We'll first define a custom code evaluator, which are useful to measure deterministic or close-ended metrics. 

In [8]:
def conciseness(outputs: dict) -> bool:
    words = outputs["output"].split(" ")
    return len(words) <= 200

This particular custom code evaluator is a simple Python function that checks if our application produces outputs that are less than or equal to 200 words long.

#### LLM-as-a-Judge Evaluator

For open-ended metrics, it's can be powerful to use an LLM to score the outputs.

Let's use an LLM to check whether our application produces correct outputs.

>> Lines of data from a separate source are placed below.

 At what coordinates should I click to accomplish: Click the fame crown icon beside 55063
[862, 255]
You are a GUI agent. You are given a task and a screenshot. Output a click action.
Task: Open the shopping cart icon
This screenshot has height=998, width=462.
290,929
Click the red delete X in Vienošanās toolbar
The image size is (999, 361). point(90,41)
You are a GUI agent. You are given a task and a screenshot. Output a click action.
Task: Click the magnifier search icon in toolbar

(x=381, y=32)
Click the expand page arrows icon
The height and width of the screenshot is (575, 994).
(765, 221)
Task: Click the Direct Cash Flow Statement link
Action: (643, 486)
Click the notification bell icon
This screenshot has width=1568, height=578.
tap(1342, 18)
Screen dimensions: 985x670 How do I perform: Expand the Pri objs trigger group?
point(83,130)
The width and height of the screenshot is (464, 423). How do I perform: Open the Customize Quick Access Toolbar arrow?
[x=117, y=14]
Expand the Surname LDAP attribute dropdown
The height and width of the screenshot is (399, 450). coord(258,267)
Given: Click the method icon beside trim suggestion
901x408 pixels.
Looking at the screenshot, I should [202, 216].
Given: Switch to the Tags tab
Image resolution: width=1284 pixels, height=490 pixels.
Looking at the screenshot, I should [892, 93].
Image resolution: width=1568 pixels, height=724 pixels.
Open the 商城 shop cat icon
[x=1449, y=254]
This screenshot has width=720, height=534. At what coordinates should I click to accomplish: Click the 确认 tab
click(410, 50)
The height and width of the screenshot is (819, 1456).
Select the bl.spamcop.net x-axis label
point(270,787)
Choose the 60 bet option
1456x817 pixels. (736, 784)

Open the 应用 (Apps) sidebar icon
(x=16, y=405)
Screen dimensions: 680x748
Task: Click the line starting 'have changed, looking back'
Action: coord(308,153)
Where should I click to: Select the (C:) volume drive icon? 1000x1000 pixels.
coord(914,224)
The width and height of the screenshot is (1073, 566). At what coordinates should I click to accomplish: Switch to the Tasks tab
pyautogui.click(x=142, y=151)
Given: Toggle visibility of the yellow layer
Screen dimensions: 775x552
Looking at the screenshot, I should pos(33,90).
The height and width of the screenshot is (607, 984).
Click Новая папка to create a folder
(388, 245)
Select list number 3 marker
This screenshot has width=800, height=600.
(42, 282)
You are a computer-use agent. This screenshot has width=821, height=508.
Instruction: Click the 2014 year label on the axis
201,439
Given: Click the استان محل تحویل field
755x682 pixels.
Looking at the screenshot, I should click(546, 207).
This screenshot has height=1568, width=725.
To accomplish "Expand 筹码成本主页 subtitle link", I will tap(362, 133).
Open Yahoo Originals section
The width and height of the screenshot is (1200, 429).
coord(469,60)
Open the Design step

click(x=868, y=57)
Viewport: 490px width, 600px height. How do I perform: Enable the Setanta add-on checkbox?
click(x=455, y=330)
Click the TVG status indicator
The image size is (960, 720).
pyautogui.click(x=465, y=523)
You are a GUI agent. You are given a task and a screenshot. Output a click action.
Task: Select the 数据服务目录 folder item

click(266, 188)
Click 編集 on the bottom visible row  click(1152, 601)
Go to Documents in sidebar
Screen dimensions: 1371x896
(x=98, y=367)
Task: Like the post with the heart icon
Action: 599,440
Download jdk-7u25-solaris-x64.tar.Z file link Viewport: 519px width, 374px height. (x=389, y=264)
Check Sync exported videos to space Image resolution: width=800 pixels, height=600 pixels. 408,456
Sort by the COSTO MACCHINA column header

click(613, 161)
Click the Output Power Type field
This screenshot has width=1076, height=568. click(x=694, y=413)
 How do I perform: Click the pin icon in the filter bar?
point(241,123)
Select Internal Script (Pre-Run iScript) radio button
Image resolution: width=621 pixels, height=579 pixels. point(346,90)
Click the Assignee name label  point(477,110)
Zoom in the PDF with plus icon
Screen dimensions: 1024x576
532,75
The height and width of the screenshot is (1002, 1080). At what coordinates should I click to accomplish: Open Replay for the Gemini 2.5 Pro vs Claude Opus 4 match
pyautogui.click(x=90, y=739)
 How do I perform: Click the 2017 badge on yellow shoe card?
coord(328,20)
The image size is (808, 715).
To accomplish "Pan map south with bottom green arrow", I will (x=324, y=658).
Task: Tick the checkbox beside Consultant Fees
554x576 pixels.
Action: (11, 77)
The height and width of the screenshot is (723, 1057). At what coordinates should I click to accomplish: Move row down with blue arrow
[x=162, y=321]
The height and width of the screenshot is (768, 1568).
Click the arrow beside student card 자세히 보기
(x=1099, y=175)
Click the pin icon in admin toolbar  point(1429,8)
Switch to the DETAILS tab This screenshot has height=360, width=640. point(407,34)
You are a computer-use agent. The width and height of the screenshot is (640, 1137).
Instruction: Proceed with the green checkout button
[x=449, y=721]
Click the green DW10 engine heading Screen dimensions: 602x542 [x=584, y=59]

First, let's define a scoring schema for our LLM to adhere to in its response.

In [9]:
from pydantic import BaseModel, Field


# Define a scoring schema that our LLM must adhere to
class CorrectnessScore(BaseModel):
    """Correctness score of the answer when compared to the reference answer."""

    score: int = Field(
        description="The score of the correctness of the answer, from 0 to 1"
    )

We'll define a function to give an LLM our application's outputs, alongside the reference outputs stored in our dataset. 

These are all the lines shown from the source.